乳幼児期の子どもと、テレビやスマートフォン(スマホ)などの電子メディアとの付き合い方を考える講演会が2日、札幌市北区の市男女共同参画センターで開かれた。NPO法人「子どもとメディア」(福岡市)認定インストラクターの中谷通恵(なかやみちえ)さん(54)=胆振管内白老町=が「スマホに子守をさせないで」と訴えた。

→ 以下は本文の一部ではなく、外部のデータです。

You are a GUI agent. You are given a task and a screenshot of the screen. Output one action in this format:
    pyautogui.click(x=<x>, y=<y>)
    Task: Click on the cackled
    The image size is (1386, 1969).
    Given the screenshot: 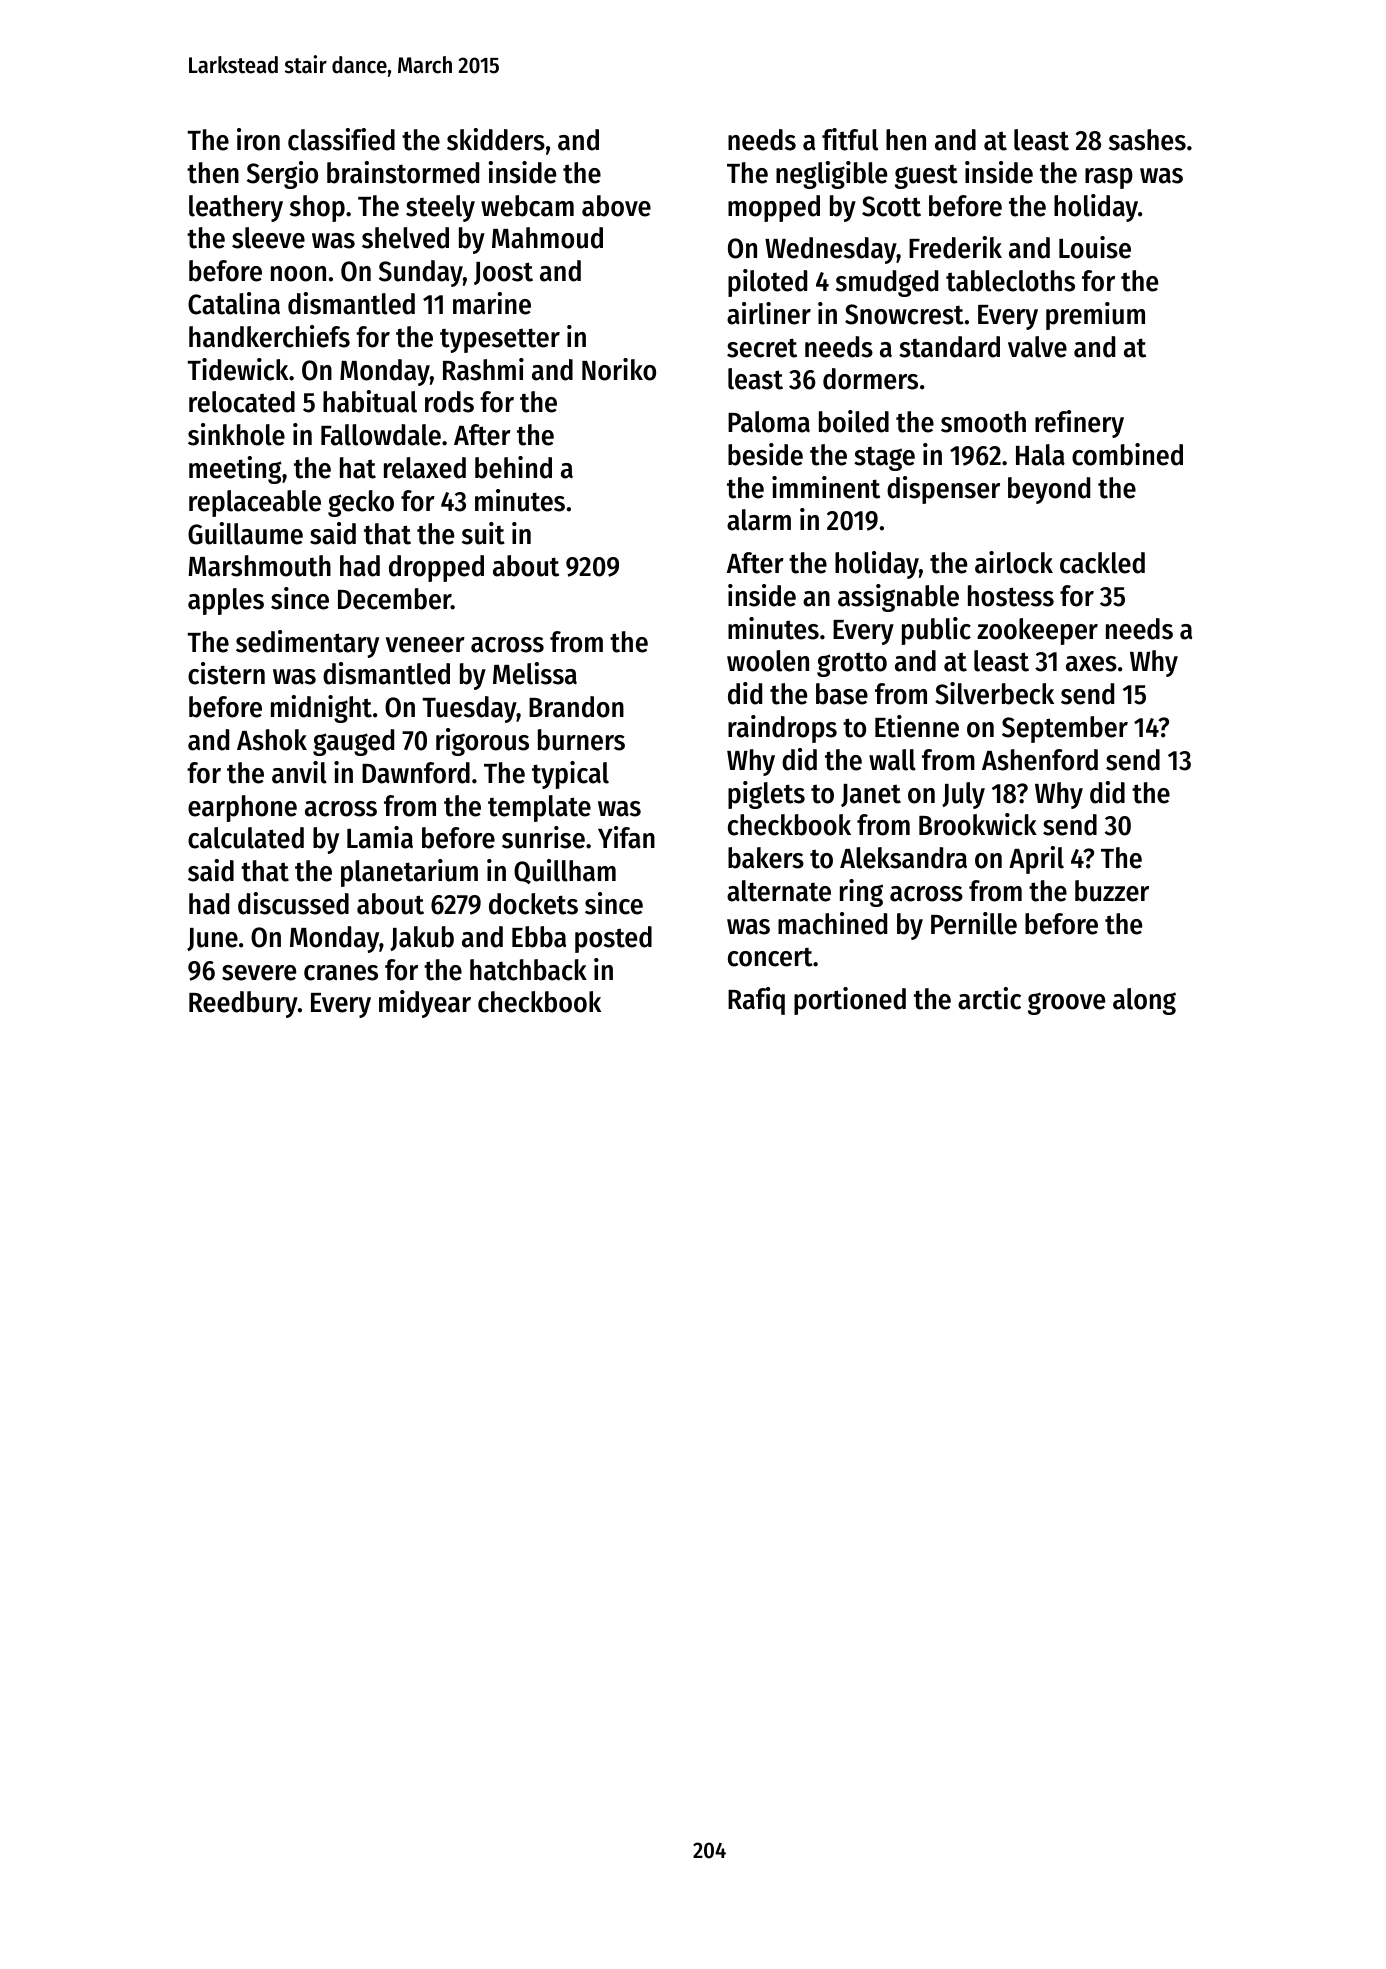 What is the action you would take?
    pyautogui.click(x=1102, y=563)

市民団体「『さっぽろ子ども・若者白書』をつくる会」(札幌)などの主催で、約20人が参加した。中谷さんは「電子メディアの刺激は強すぎて単純。長時間与えると、子どもが複雑で微妙な表情の変化を理解しにくくなるとの指摘がある。子どもがぐずった時にスマホであやさないでほしい」と語った。
また、乳幼児期の長時間のテレビ視聴は《1》表情が乏しい《2》目線が合わない《3》言葉が遅れる《4》一方的にしゃべる―など、言葉の発達やコミュニケーションに影響が出る可能性があると説明。「2歳までの子どもにテレビやビデオは必要ない。テレビを見せて意味があるのは、言葉を上手に使うことができるようになってから」と話した。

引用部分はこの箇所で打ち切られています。